Saved entries
---*---
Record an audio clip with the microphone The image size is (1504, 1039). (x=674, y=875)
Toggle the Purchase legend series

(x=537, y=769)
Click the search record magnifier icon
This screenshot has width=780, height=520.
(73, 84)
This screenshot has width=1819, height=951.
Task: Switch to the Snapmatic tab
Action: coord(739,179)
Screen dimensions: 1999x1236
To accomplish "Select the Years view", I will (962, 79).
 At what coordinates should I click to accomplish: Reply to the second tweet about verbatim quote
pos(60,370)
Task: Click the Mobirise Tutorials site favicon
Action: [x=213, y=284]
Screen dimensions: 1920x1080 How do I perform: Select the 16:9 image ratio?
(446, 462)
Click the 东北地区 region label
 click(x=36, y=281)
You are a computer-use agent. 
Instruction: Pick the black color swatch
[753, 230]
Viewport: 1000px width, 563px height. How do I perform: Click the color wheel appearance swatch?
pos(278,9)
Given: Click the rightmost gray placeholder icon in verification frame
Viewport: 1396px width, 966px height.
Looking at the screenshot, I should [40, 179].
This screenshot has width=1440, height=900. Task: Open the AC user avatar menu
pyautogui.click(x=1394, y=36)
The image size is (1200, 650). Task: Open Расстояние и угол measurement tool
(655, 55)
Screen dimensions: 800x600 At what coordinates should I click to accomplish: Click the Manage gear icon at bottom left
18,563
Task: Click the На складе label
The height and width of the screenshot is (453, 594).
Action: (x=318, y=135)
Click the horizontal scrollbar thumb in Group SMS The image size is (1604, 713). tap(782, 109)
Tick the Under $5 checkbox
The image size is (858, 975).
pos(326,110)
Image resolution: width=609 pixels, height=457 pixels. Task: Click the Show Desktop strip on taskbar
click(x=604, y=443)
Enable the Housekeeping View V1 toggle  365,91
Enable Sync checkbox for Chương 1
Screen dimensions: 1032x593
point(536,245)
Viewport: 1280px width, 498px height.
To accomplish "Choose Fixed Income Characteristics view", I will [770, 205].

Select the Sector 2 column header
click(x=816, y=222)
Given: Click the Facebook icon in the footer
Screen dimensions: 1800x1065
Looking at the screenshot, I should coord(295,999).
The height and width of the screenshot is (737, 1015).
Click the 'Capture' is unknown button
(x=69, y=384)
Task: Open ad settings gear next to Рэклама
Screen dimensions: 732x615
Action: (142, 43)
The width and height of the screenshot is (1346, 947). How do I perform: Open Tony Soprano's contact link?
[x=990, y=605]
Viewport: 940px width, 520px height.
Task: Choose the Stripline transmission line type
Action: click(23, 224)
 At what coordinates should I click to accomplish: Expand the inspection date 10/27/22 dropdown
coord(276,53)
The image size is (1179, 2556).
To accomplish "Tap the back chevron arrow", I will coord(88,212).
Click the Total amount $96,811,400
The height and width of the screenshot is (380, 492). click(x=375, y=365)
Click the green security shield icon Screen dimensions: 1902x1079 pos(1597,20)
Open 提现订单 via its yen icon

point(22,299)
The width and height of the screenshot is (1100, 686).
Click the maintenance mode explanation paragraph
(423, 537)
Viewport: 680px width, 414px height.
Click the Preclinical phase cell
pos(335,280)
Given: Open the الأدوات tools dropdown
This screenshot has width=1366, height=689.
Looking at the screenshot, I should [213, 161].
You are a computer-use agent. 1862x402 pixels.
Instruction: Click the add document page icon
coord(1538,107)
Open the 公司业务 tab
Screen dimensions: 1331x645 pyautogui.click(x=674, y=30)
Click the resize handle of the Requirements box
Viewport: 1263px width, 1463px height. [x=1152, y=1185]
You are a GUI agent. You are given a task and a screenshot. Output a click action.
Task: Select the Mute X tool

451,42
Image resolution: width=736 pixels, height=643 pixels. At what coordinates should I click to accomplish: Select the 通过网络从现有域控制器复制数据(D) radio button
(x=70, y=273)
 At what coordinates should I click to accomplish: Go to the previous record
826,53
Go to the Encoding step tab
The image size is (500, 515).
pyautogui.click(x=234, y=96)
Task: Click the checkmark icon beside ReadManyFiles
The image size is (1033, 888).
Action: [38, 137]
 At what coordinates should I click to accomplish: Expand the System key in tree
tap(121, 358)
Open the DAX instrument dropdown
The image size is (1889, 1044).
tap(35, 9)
---*---
- _The task_:
In the records above, retype exactly the lines from the one with "Open the DAX instrument dropdown" through the last one.

- _Response to the task_:
Open the DAX instrument dropdown
The image size is (1889, 1044).
tap(35, 9)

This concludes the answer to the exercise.